▶ _Consignes_
[1] Recopiez le passage de l'extrait qui commence à « On voit alors » et se termine à « assurance-vie du libéralisme. ».
[2] Pour chaque affirmation, indiquez par oui ou par non si elle concorde avec l'extrait, et citez les mots exacts qui permettent de trancher. (a) Le libéralisme et le fascisme finissent par se rejoindre. (b) Le Double se limite à l'introspection d'une autrice sur les réseaux sociaux. (c) Seule une perspective anticapitaliste permet de faire un pas de côté.

On voit alors comment la théorie de Naomi Klein permet de formuler une critique sans concession du conspirationnisme diagonaliste et en même temps du complotisme libéral, promu par nos élites mêmes. Cette pensée est le seul antidote à ce double écueil, cette ornière dans laquelle la plupart de ceux qui se revendiquent « critiques » tombent. On ne pourra s’en sortir qu’en faisant un pas de côté, que seule une perspective anticapitaliste permet : dénoncer à la fois la bêtise et les dangers de la pensée fasciste et celle de la pensée capitaliste qui, toutes les deux, usent de la post-truth, la post-vérité, les fake news et autres vérités alternatives. D’autant que les deux, in fine, se rejoignent : le libéralisme est le meilleur marchepied du fascisme tout comme le fascisme est la meilleure assurance-vie du libéralisme.
Au-delà de l’introspection d’une autrice confrontée à la perte de ses repères et de son individualité sur les réseaux sociaux, Le Double est une réflexion générale très profonde sur l’état de notre monde et sa déréalisation en cours. Le dédoublement, personnel et social, a enfanté d’un Monde miroir et de ses terres d’ombres. Un livre salutaire par bien des aspects !

▶ _Données fournies_
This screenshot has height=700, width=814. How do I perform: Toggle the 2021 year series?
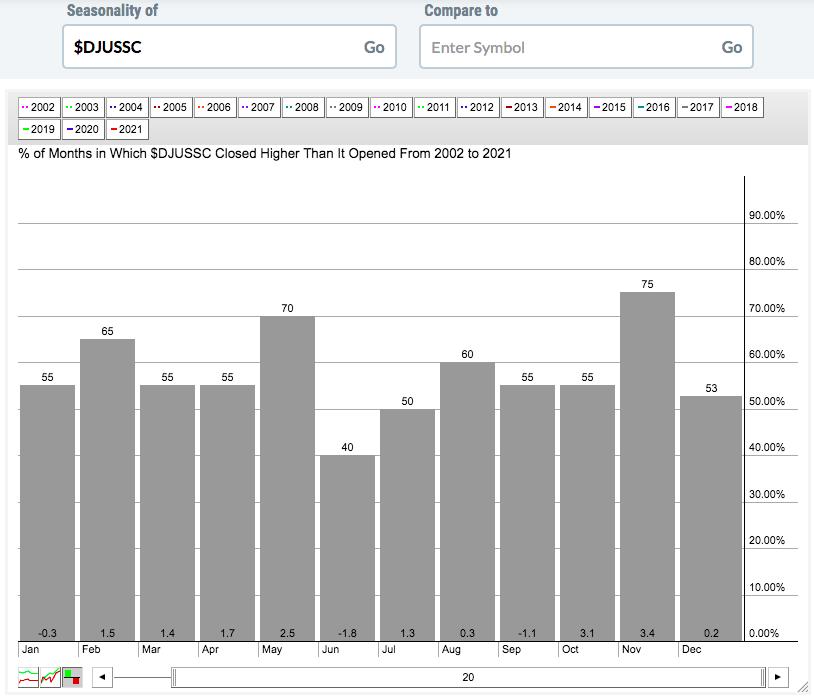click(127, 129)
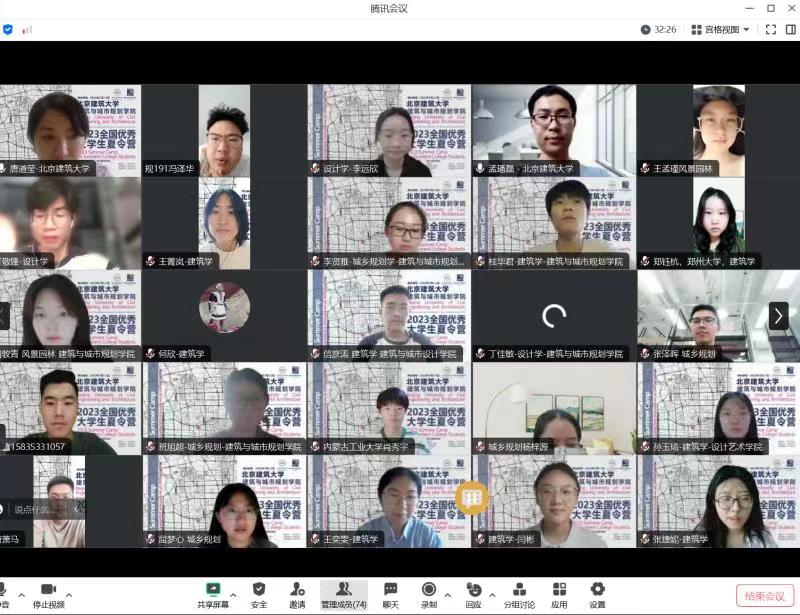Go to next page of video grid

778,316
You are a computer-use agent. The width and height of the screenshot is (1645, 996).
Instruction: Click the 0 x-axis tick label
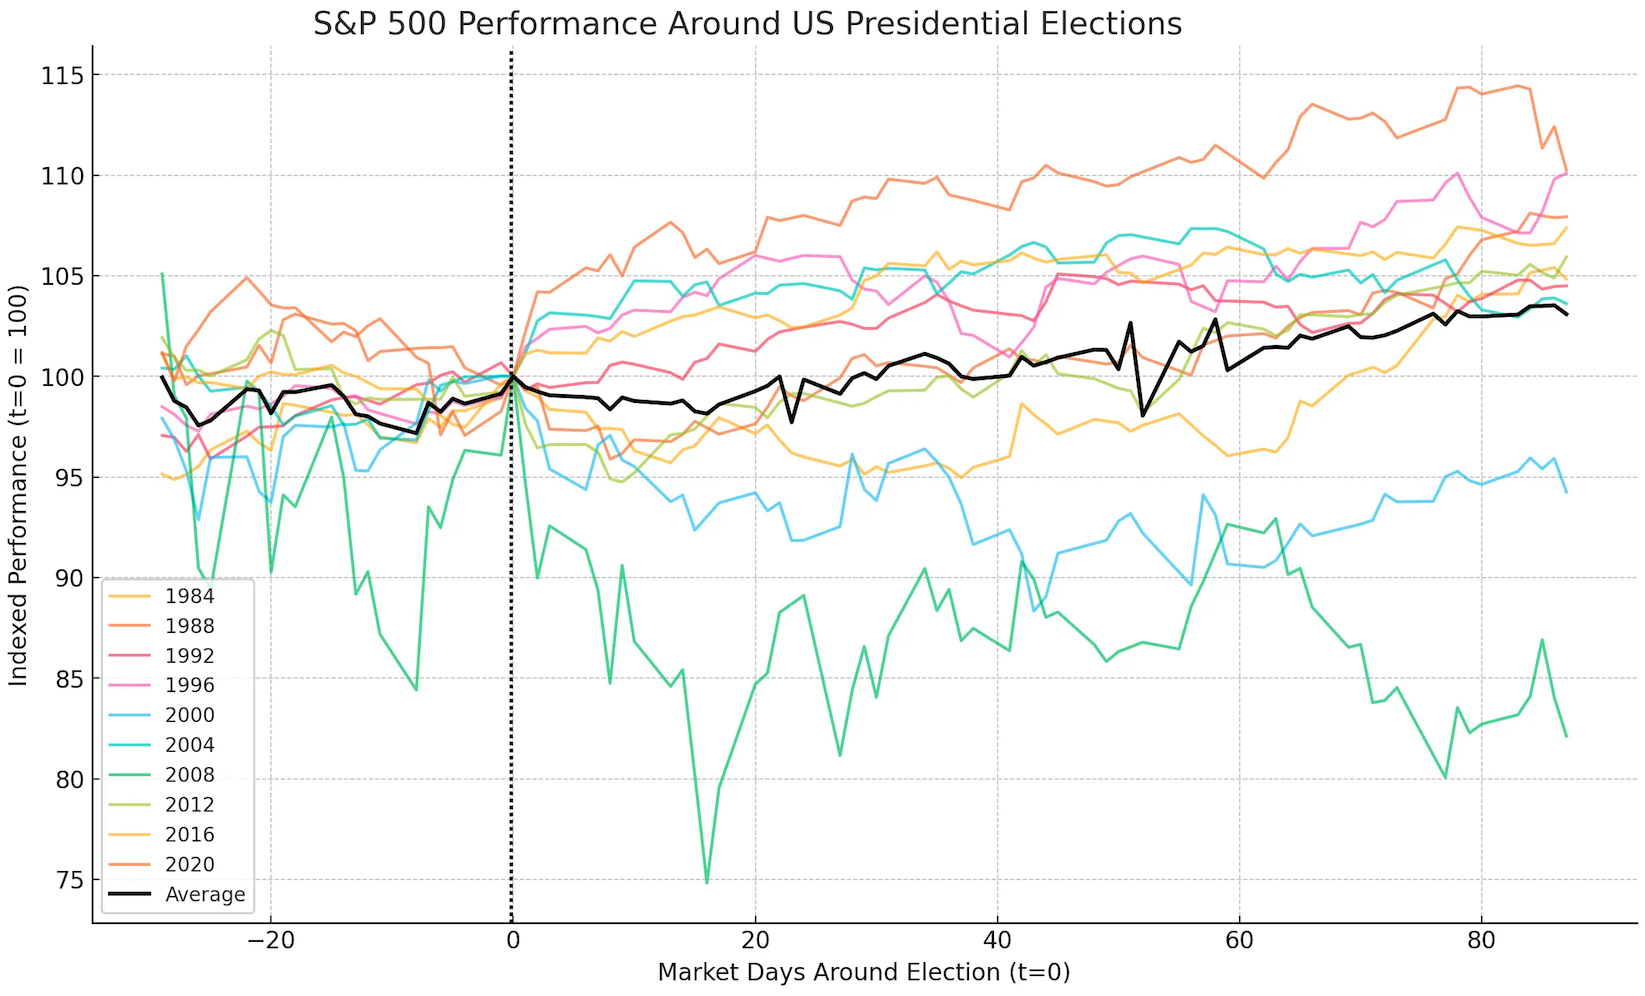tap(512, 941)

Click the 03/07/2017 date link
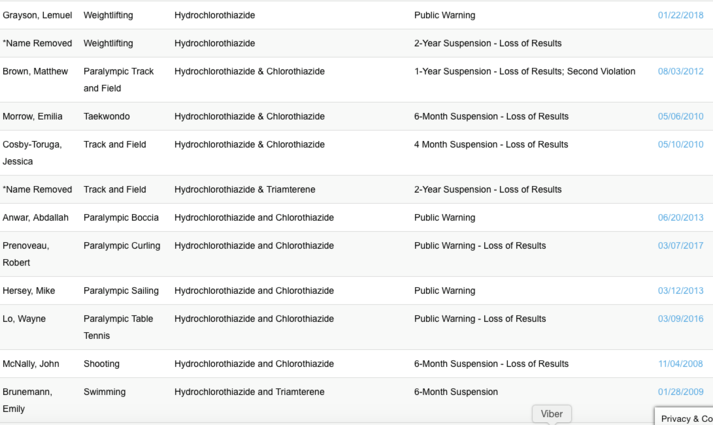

▶ _Réponses_
[1]
On voit alors comment la théorie de Naomi Klein permet de formuler une critique sans concession du conspirationnisme diagonaliste et en même temps du complotisme libéral, promu par nos élites mêmes. Cette pensée est le seul antidote à ce double écueil, cette ornière dans laquelle la plupart de ceux qui se revendiquent « critiques » tombent. On ne pourra s’en sortir qu’en faisant un pas de côté, que seule une perspective anticapitaliste permet : dénoncer à la fois la bêtise et les dangers de la pensée fasciste et celle de la pensée capitaliste qui, toutes les deux, usent de la post-truth, la post-vérité, les fake news et autres vérités alternatives. D’autant que les deux, in fine, se rejoignent : le libéralisme est le meilleur marchepied du fascisme tout comme le fascisme est la meilleure assurance-vie du libéralisme.

[2]
(a) Oui : « D’autant que les deux, in fine, se rejoignent ».
(b) Non : « Au-delà de l’introspection d’une autrice confrontée à la perte de ses repères et de son individualité sur les réseaux sociaux, Le Double est une réflexion générale très profonde sur l’état de notre monde ».
(c) Oui : « On ne pourra s’en sortir qu’en faisant un pas de côté, que seule une perspective anticapitaliste permet ».